TEXT UNDER STUDY ::

+++++

Arthur Bennett, despite winning a scholarship to Haberdashers' School, originally went into banking during the 1930s. He soon joined Willesden Optical Company as a spectacle lens worker. By 1945 Bennett had moved to the more prestigious Stigmat which announced its intention to manufacture contact lenses.
Two years later Bennett redesigned an offset zonal scleral lens. This had been suggested by McKellen (OPTICIAN, April 29) after the latter had visited the US in 1946. While at Stigmat, Bennett also designed telescopic units to assist the partially sighted. Aspheric lenses were a prevailing interest and he published numerous papers concerning both spectacles and contact lenses.
In 1951, Bennett became senior technical officer in the Inspectorate of Medical Supplies at the Ministry of Health where he stayed until 1962.
During this time he continued the work begun at Stigmat on British Standards for spectacle lenses and frames. During the late 1950s and 1960s Bennett was an ad hoc consultant to Keeler on the lens computations for its low vision aids and ophthalmic instruments.
He became an evening lecturer in visual optics at Northampton Polytechnic where he was renowned for his erudition, lucidity and sense of humour. In 1949, he published the original edition of his Optics of Contact Lenses, the first book to look at the optical aspect of prescribing. He continued his mathematical analysis with the advent of soft lenses. He also undertook the task of completing, mounting and cataloguing of the
BOA collection of ophthalmic lenses.
Altogether, Arthur Bennett published 200 papers, seven books and contributed to numerous others works.
Bennett was honoured with the Owen Aves Medal in 1969 and in 1988 with a colloquium at City University to celebrate 50 years of full and part-time teaching at the institution. In 1989 he was elected a Life Fellow of the College.

+++++

INFORMATION ::

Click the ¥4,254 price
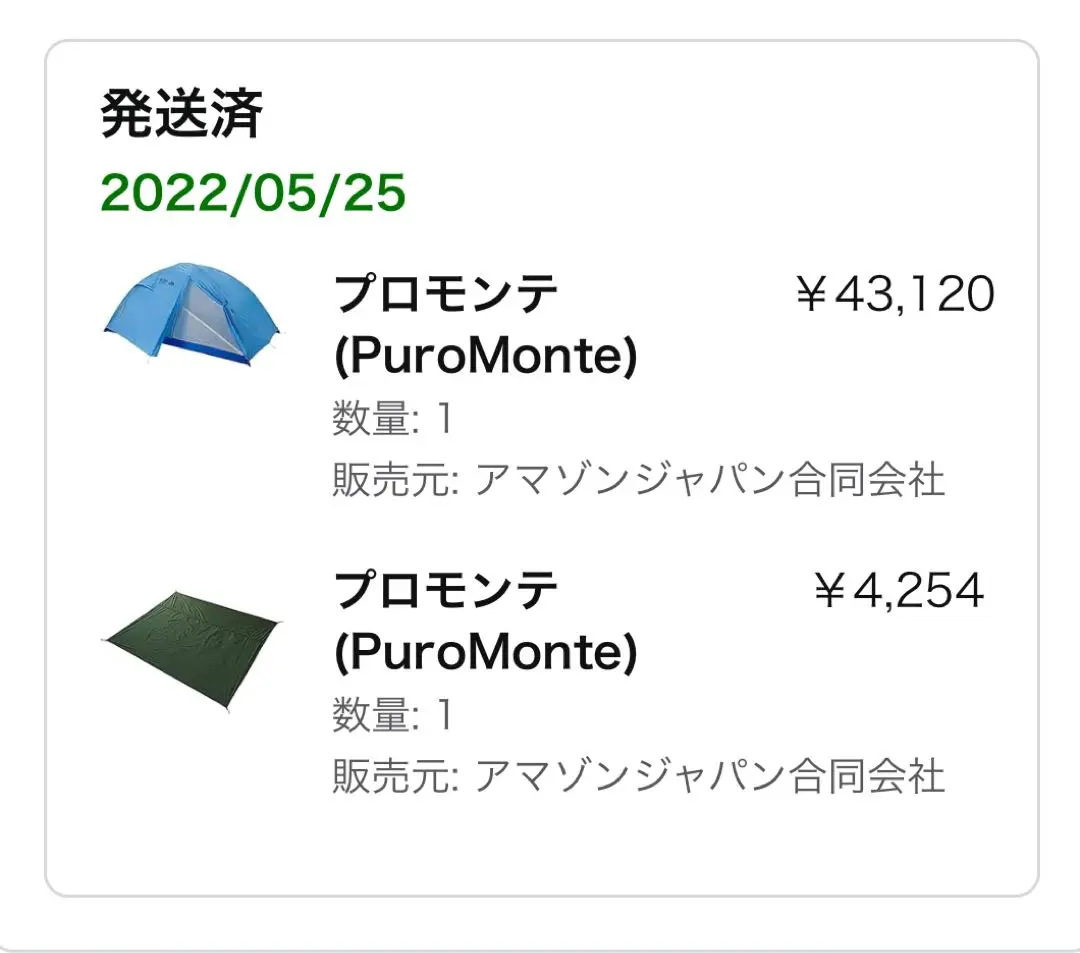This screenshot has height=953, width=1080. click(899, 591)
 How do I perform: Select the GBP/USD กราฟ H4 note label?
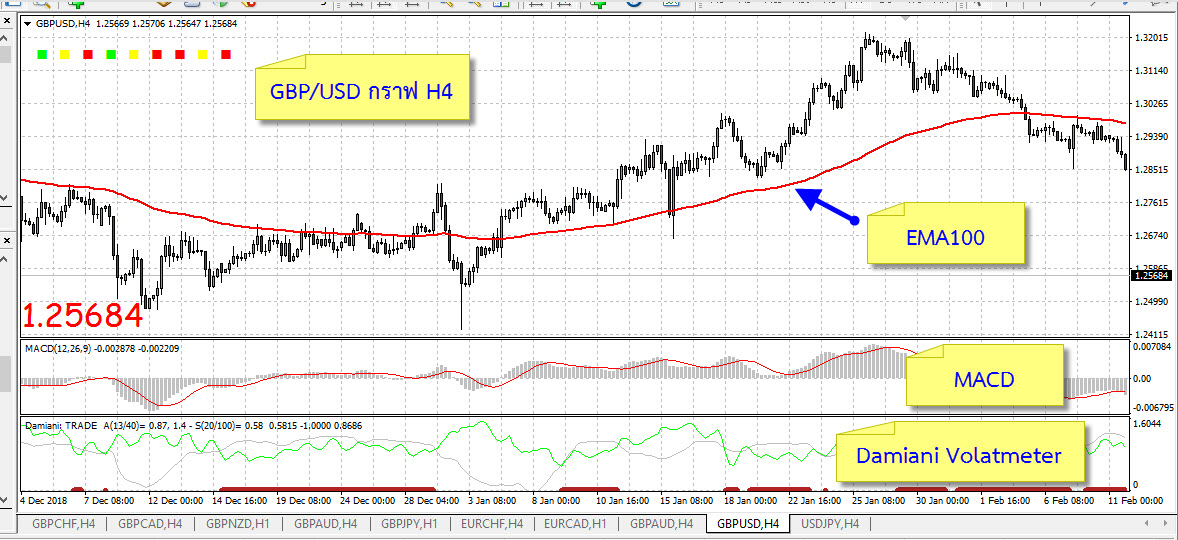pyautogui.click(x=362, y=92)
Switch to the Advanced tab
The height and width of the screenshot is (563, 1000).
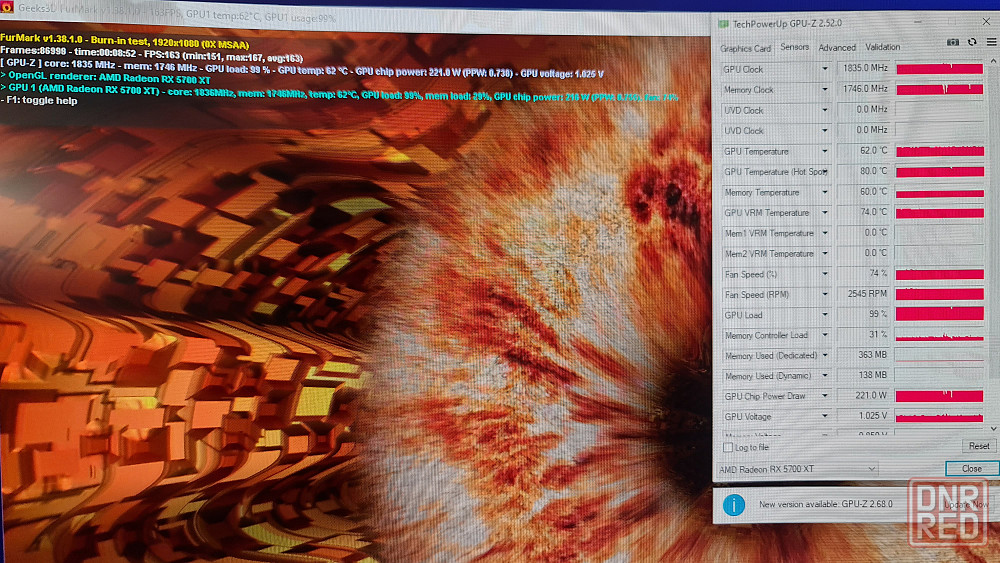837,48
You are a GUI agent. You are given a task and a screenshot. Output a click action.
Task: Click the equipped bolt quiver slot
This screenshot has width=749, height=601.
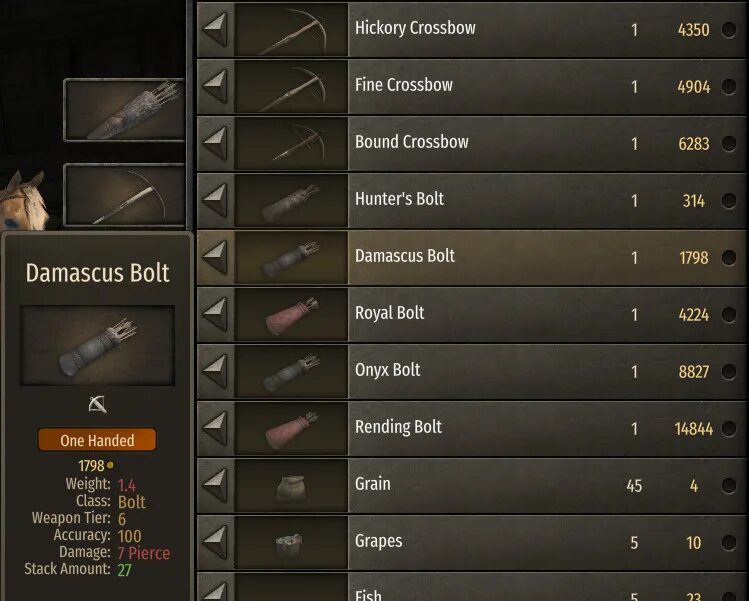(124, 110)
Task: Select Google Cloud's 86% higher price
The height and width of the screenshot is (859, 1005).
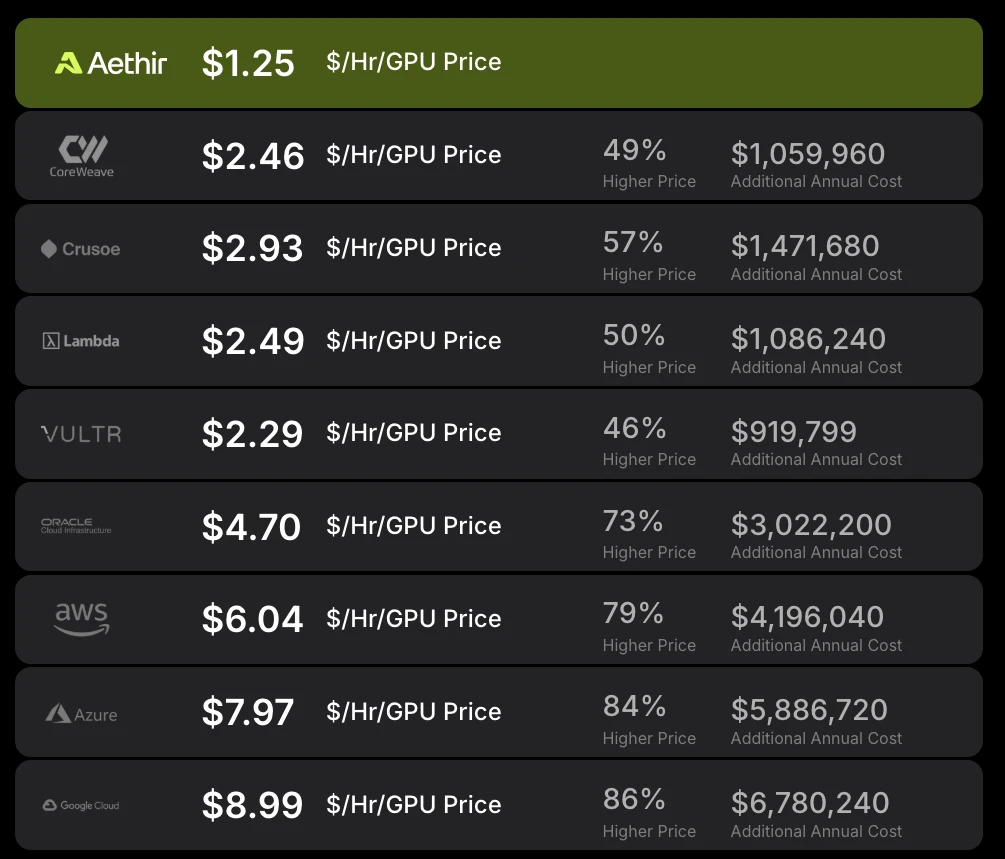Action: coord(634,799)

+++++

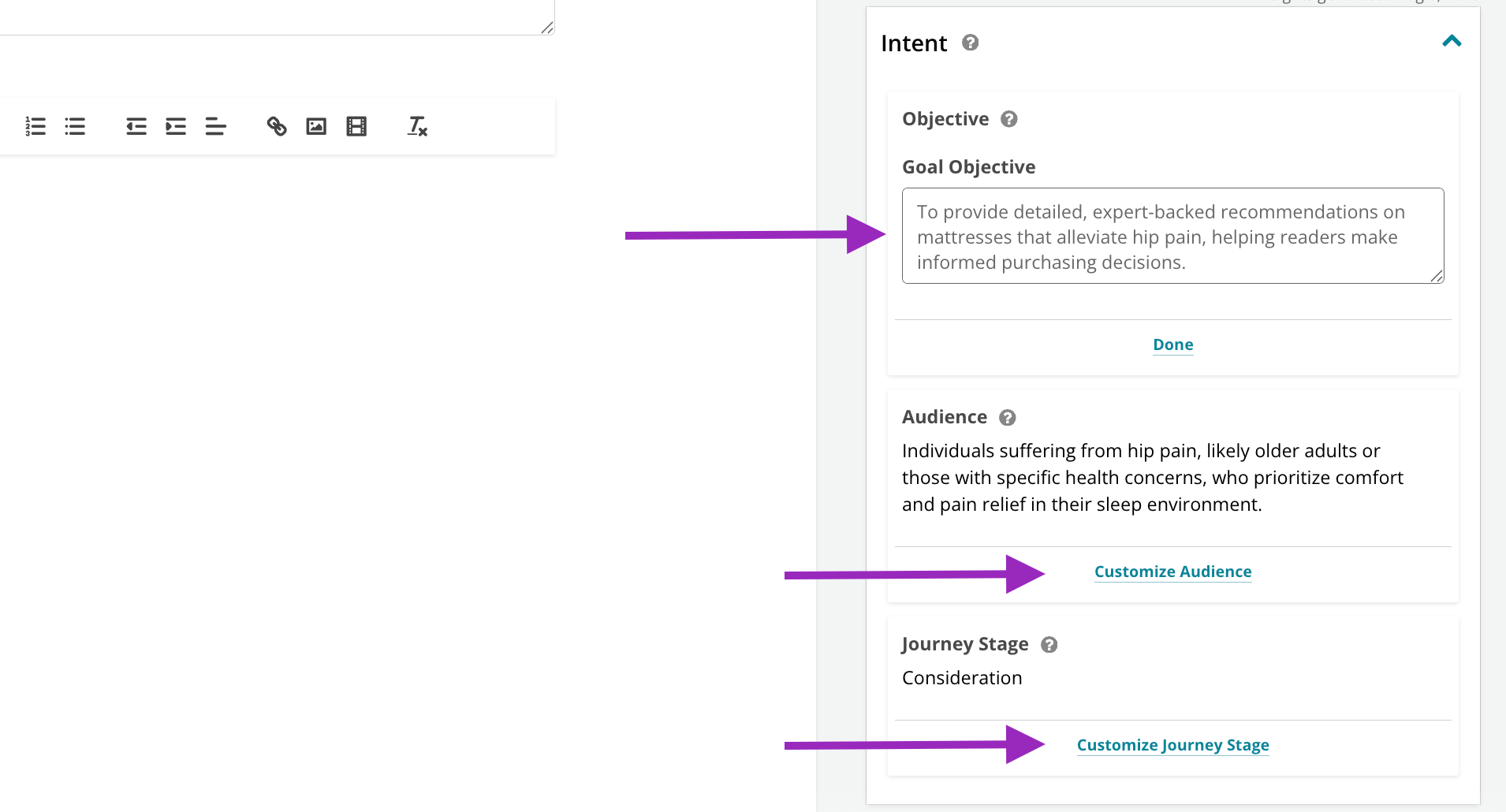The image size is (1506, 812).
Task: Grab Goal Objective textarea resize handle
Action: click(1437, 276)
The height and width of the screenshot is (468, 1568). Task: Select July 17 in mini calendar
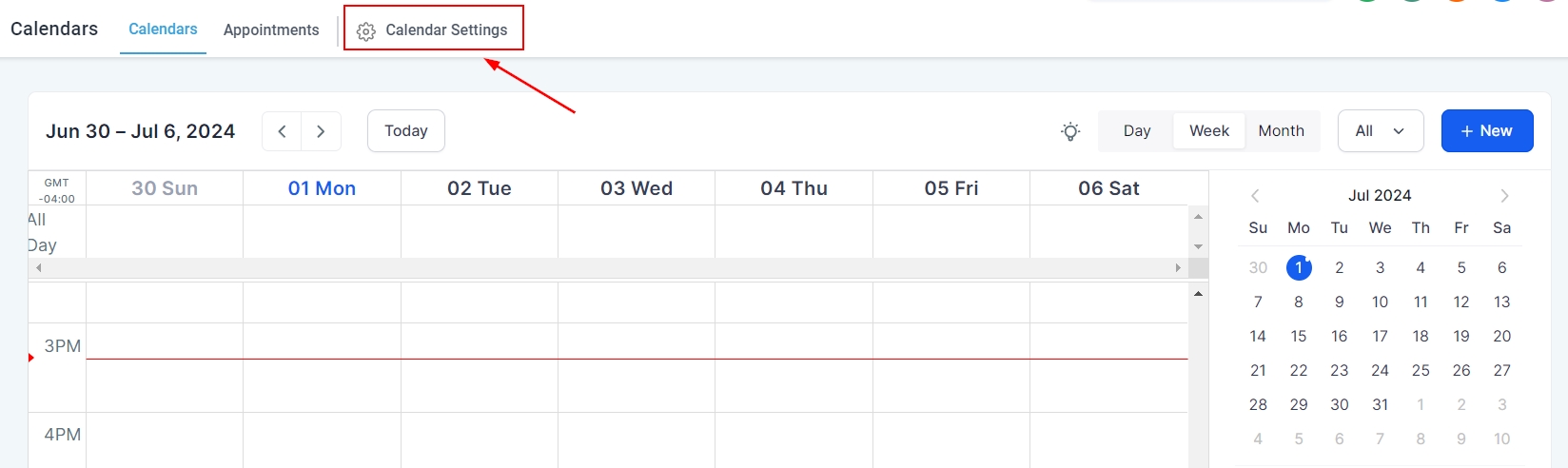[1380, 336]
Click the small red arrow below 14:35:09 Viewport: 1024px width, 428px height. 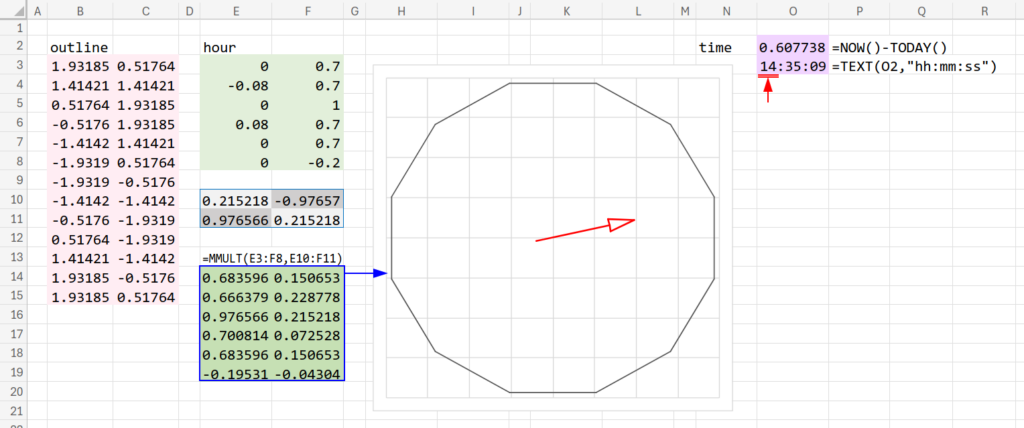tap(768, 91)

+++++

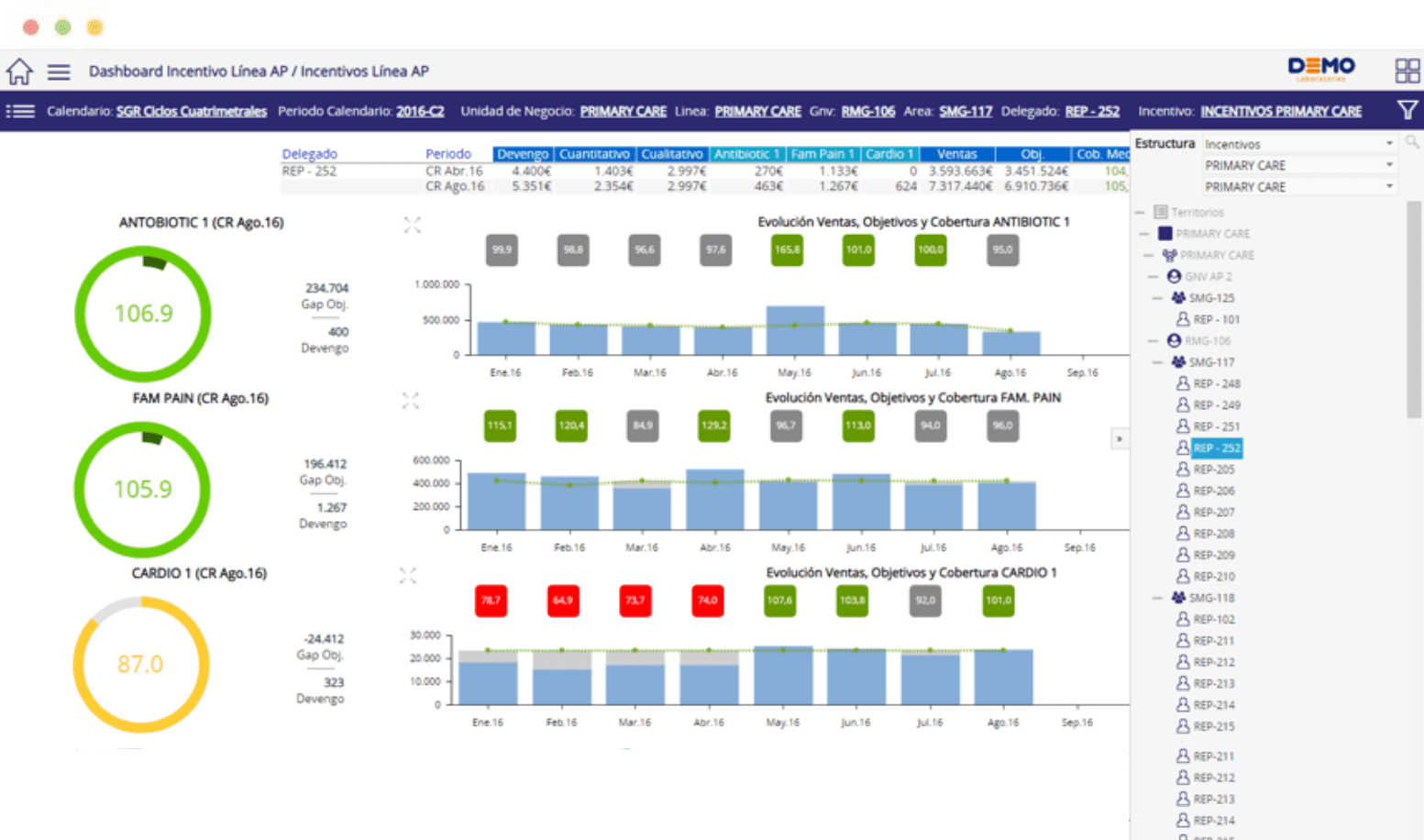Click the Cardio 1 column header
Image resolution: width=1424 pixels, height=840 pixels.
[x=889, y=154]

+++++

Please pull out the passage of the Arthur Bennett text from "He became an" to "numerous others works.", copying it word for word. The records are separate material and have nothing to do with the Arthur Bennett text.

EXERCISE ANSWER ::
He became an evening lecturer in visual optics at Northampton Polytechnic where he was renowned for his erudition, lucidity and sense of humour. In 1949, he published the original edition of his Optics of Contact Lenses, the first book to look at the optical aspect of prescribing. He continued his mathematical analysis with the advent of soft lenses. He also undertook the task of completing, mounting and cataloguing of the
BOA collection of ophthalmic lenses.
Altogether, Arthur Bennett published 200 papers, seven books and contributed to numerous others works.